[Exercise prompt]: Which lines of the data contain the string "Перейти"? Show each of them.

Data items
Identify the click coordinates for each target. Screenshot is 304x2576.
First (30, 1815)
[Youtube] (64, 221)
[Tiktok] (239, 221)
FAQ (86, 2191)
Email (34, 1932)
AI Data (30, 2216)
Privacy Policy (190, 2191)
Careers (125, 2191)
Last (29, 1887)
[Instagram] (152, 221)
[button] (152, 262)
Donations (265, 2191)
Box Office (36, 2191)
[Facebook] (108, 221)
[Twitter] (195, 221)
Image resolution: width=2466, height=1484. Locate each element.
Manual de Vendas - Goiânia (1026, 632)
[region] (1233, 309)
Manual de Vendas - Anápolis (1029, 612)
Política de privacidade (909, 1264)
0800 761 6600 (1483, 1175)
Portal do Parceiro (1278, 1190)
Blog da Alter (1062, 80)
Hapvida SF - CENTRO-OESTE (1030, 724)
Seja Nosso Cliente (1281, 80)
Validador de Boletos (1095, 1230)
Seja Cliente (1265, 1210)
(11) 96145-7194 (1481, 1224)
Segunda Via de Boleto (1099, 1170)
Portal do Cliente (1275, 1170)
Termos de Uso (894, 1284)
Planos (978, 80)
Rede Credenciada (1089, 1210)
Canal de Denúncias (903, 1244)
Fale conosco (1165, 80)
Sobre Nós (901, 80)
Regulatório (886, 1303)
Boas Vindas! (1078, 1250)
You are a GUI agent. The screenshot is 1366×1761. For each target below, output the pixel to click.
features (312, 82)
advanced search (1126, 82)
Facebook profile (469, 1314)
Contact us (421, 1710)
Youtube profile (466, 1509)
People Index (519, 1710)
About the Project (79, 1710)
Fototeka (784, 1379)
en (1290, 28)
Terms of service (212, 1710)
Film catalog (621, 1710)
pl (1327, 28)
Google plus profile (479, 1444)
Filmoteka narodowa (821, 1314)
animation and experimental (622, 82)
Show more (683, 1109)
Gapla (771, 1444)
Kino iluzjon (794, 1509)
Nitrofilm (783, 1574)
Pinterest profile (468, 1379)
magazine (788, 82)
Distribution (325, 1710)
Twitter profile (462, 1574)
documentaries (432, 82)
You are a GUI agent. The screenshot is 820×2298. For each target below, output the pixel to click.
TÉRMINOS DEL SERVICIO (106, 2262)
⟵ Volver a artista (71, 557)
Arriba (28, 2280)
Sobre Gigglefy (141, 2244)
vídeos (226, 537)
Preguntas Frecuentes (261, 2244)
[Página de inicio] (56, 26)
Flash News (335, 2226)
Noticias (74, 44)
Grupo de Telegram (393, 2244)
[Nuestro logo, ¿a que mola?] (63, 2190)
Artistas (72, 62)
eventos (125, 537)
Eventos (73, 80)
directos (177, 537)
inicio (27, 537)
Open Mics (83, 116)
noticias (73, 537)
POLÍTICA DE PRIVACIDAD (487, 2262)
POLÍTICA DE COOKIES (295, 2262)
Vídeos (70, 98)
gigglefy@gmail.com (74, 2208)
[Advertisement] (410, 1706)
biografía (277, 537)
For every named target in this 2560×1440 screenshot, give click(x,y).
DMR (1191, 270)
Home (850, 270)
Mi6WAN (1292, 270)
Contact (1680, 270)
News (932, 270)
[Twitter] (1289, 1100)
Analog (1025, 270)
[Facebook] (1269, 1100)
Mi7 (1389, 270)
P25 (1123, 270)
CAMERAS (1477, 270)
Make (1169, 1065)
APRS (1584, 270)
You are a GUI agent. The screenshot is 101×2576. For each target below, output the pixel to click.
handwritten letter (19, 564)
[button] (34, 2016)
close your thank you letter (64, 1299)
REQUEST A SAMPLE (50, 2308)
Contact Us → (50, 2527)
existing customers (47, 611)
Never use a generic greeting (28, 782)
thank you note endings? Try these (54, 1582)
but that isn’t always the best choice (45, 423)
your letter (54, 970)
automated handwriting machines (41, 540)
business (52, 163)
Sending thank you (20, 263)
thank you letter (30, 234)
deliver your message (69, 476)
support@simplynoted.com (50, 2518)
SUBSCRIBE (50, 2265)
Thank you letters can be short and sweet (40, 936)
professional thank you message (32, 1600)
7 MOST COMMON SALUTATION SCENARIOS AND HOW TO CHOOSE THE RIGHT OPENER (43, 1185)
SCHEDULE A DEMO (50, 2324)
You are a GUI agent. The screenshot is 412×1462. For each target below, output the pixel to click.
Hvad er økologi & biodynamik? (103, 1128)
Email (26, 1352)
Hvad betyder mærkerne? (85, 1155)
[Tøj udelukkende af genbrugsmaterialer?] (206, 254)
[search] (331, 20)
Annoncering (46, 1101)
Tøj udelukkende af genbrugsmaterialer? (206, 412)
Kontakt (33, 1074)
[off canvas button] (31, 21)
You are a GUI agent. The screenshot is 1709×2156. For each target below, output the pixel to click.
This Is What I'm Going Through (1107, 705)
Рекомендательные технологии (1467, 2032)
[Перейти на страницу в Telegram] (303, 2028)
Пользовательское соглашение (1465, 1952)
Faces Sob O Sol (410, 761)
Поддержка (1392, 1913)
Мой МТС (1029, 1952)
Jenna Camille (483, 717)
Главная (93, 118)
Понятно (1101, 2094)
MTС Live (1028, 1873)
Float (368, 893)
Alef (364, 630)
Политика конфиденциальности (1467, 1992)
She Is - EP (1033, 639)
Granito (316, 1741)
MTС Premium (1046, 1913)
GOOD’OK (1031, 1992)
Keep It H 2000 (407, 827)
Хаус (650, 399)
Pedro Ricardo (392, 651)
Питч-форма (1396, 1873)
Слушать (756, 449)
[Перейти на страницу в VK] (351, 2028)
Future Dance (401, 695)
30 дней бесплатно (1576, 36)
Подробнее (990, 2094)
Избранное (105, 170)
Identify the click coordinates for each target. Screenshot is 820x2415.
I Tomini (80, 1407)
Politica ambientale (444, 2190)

[Task response]:
[Перейти на страницу в Telegram] (303, 2028)
[Перейти на страницу в VK] (351, 2028)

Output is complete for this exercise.